Continuous improvement. When users correct extraction errors, the system learns. Field accuracy improves over time for your specific document mix without manual retraining or rule updates.
Key-value pair extraction is the automated process of identifying labeled fields (keys) in a document and capturing their associated data (values). For example, on an invoice, “Invoice Number” is the key and “INV-4521” is the value. The system detects these relationships using spatial positioning, text proximity, and semantic understanding, then outputs structured data pairs that can be loaded into databases, spreadsheets, or business systems. It works on both digital and scanned documents, handling printed forms, typed documents, and mixed-format files.
AI-based extraction uses layout-aware models that simultaneously process text content, spatial coordinates, and visual features of a document. These models are trained on millions of documents to learn patterns: bold text followed by regular text often indicates a key-value pair, text in specific page positions corresponds to specific field types, and certain value formats (dates, currencies, IDs) provide context clues. The model predicts which text spans are keys, which are values, and which key-value associations are correct—all without explicit rules or per-template configuration.
Key-value extraction captures single-instance fields (one label maps to one value), like “Invoice Date: March 15” or “Customer ID: 44821.” Table extraction captures repeating row-column data—like invoice line items with columns for description, quantity, unit price, and total across multiple rows. A typical invoice requires both: key-value extraction for header fields (vendor, date, invoice number, totals) and table extraction for line items. Misapplying one method where the other belongs produces incorrect data structures.
Accuracy depends on document quality and system sophistication. AI-powered tools achieve 92-98% field-level accuracy on well-scanned documents with standard layouts. For previously unseen document formats, accuracy typically ranges from 85-95%—significantly higher than template-based systems that score near zero on unfamiliar templates. Factors that reduce accuracy include poor scan quality (under 200 DPI), handwritten values, unusual layouts, and documents with implicit or missing labels. Most production systems target 90%+ straight-through processing with human review for low-confidence extractions.

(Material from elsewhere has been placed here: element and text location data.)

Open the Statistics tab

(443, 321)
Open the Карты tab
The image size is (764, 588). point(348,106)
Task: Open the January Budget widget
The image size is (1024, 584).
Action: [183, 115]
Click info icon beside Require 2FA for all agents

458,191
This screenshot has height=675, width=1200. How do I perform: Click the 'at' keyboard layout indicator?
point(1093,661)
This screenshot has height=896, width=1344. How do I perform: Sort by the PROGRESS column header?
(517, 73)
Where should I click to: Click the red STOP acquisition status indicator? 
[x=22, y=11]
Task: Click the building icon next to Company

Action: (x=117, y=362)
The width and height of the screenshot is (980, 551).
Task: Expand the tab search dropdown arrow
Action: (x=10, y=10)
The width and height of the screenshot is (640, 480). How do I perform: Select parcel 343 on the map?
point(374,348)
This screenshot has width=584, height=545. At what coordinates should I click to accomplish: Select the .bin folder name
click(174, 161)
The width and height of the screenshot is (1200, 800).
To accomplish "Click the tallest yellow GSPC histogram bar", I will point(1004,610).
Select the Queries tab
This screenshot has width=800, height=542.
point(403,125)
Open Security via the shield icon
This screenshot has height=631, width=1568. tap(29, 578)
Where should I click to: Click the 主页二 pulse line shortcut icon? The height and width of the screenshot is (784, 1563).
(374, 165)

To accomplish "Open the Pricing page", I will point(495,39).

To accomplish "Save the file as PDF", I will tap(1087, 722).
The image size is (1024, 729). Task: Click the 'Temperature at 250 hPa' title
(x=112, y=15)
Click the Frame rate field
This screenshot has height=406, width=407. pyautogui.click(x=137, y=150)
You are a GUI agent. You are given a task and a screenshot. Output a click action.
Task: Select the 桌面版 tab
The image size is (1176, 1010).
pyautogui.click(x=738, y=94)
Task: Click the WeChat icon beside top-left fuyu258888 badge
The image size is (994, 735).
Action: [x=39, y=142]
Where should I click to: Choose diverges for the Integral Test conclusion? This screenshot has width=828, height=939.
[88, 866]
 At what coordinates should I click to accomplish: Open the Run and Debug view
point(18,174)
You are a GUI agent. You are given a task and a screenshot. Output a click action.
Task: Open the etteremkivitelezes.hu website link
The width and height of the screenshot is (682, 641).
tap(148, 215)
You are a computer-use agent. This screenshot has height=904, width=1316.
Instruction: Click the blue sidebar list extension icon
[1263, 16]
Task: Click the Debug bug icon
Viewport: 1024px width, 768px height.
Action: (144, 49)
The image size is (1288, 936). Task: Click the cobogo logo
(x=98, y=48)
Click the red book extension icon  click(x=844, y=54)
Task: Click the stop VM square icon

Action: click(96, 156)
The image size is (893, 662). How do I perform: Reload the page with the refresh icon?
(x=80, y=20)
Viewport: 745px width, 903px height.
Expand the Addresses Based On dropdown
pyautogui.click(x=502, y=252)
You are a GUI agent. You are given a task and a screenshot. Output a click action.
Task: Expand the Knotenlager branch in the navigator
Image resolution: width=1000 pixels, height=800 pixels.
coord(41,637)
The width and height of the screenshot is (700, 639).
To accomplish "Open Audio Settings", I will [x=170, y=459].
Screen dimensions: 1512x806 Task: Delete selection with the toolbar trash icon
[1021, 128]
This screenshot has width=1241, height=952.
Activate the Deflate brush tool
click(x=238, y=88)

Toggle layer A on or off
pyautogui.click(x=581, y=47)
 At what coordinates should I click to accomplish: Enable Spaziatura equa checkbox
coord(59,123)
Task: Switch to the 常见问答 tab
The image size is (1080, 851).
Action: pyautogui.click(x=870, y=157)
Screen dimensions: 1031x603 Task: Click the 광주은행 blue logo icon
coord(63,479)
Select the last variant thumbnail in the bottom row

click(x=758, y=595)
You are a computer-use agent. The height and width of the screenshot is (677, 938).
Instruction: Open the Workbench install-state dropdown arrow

Documents with clearly labeled fields and consistent spatial relationships between labels and values yield the highest accuracy. Invoices, purchase orders, insurance forms, tax documents, and government applications are ideal candidates because they follow predictable conventions. Documents with explicit labels (text like “Name:” or “Date:” preceding values), clear visual separation between fields, and machine-printed text perform best. Documents that present challenges include handwritten notes, free-form letters without labeled fields, and heavily degraded scans where text is partially illegible.